El primero de los McSorley´s, como escribió uno de sus parroquianos más distinguidos, el poeta dipsómano irlandés Brendan Behan, era un buen hombre de fina sensibilidad pero extremadamente puritano. De modo que el bar acabó por especializarse en la cerveza de barril y en los bocadillos de cebolla cruda y de paté de hígado de cerdo. Los preferidos de Sergio Leone, que eligió el local para una de las escenas de la inolvidable película Érase una vez en América, la de los niños que eligen la posibilidad de robar a uno de los borrachos del bar. Desde hace ya tiempo sirven también unas hamburguesas que pueden competir sin desdoro con otras de los alrededores que gozan de mayor fama. Pero ya digo, a McSorley´s, uno de los bares con historia, que merece la pena conocer, no se va por la comida, sino para refugiarse por un momento en su mundo de ayer. Por el serrín del suelo que uno pisa cuando por fin consigue sentarse en una de sus viejas sillas, exhausto, después de patear la Gran Manzana en busca de sensaciones. McSorley´s tiene en su postal más entrañable las firmas más acreditadas. La de Behan, que tuvo que llevarle a su mujer que le esperaba fuera una pinta de cerveza. La de otro gran cronista de la ciudad, Joseph Mitchell, o la del incomparable Abbott J. Liebling, que dijo aquello de que su padre había sido el mayor borracho del pueblo, algo que, explicaba, no tenía por qué ser tan malo, salvo por el detalle de que el pueblo al que se refería era Nueva York.

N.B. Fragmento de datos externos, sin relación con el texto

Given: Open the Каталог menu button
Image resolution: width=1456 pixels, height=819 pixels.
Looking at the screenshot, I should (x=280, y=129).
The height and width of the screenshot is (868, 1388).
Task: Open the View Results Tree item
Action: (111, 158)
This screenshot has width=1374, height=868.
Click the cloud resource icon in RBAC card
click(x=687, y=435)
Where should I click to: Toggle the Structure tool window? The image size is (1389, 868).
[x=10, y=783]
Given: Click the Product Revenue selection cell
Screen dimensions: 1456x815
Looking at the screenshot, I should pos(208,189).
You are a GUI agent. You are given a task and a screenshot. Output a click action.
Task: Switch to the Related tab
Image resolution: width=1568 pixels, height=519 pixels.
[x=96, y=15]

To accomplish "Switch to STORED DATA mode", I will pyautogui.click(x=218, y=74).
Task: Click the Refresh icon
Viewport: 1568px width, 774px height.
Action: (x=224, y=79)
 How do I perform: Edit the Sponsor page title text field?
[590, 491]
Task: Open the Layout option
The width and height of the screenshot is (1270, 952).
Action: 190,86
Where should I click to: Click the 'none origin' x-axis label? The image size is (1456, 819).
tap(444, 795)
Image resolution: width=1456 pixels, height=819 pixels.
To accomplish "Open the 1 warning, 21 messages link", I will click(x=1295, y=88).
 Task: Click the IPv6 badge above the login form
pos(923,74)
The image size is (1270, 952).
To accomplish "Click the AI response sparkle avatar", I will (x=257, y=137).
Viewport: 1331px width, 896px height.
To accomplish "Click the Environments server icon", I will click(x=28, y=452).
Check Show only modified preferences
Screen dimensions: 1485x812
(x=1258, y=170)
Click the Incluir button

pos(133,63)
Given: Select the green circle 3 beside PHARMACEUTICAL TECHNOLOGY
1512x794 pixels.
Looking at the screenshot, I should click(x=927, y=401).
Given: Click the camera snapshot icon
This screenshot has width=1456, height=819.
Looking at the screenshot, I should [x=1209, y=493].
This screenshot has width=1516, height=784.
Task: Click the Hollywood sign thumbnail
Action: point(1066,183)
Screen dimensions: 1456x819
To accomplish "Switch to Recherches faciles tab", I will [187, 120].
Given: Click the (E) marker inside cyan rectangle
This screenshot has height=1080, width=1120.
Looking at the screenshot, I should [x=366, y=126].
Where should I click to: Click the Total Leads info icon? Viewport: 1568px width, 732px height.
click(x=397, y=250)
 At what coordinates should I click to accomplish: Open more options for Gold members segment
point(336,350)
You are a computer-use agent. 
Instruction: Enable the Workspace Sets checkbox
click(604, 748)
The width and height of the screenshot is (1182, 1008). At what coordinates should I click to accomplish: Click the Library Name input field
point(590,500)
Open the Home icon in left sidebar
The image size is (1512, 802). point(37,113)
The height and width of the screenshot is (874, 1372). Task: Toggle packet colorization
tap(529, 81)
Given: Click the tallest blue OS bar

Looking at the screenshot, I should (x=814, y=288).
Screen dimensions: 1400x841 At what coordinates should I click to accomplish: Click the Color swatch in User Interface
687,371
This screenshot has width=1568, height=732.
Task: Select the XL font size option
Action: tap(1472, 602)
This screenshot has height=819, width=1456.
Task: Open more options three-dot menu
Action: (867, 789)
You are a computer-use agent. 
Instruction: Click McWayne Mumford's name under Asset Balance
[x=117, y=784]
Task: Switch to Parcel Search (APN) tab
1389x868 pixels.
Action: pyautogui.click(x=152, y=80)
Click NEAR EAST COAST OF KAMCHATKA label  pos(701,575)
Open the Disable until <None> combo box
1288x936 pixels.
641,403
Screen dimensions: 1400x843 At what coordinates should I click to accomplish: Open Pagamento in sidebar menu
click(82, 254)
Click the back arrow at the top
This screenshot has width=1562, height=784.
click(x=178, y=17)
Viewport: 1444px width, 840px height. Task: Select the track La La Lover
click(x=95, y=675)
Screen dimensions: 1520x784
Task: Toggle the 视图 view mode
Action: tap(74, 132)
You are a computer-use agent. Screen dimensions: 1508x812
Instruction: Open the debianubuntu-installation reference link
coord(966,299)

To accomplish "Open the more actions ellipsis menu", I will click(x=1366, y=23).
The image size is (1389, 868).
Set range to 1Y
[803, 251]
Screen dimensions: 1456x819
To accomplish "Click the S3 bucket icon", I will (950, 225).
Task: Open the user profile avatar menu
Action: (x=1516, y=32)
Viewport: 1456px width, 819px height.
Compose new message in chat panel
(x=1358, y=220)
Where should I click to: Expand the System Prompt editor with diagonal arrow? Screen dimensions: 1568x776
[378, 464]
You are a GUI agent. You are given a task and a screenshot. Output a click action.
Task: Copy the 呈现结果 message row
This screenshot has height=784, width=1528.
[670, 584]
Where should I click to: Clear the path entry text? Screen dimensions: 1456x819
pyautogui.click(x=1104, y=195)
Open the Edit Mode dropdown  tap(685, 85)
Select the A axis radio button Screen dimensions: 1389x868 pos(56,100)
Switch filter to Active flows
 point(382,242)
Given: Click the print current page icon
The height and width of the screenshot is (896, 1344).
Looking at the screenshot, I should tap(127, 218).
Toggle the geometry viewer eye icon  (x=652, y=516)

Uno entra en la centenaria taberna del Bowery como si lo hiciera en el túnel del tiempo. Claro que para ello es preferible elegir los cortos y fríos días del invierno cuando proliferan menos los turistas despistados. Dentro, atravesada la puerta de vaivén de la parte delantera, la luz que emerge flotando desde East Seventh Street roza la nuca del parroquiano que observa el reloj justo al lado de la fabulosa barra. Han pasado décadas desde que ese reloj dejó de ayudar a alguien a llegar a una cita a tiempo. Sus manecillas permanecen inmóviles debajo de una malla de misteriosa mugre. Y ahí puede estar una de las razones por las que ir a McSorley´s: el tiempo que se detiene como una medicina para el alma.

Donde no hay cerveza o vino, están los maltas. El escritor Kingsley Amis formó junto con Dylan Thomas y Behan el triunvirato de beodos más brutal de la historia de las letras. De ellos sólo el primero mantuvo el control necesario para cumplir los cincuenta años. Tanto Thomas como Behan fueron destruidos mucho antes por los efectos del alcohol. La guía de bares donde Dylan Thomas bebió a lo largo de su corta pero húmeda vida es prolija. Sin contar los garitos de Nueva York de su última travesía alcohólica, al menos en Gran Bretaña habría que citar tres. En Gales, en el pueblecito pesquero de New Quay, está el Black Lion, escenario de tempestuosas borracheras. En Londres, tuve la oportunidad de beber en la misma barra en que se acodaba, The Wheatsheaf, en el barrio bohemio de Fitzrovia, donde se enamoró de la que más tarde sería su mujer, Caitilin, hija de un poeta y capaz de seguirle por todos los bares del mundo. The Ship Inn, en la localidad pescadora de Mousehole, Cornualles, es otro de los bares de Thomas. Allí pasó la luna de miel: el famoso récord de los dieciocho whiskies puros bebidos de una sentada estaba ya gestándose a espaldas del mundo de los sobrios.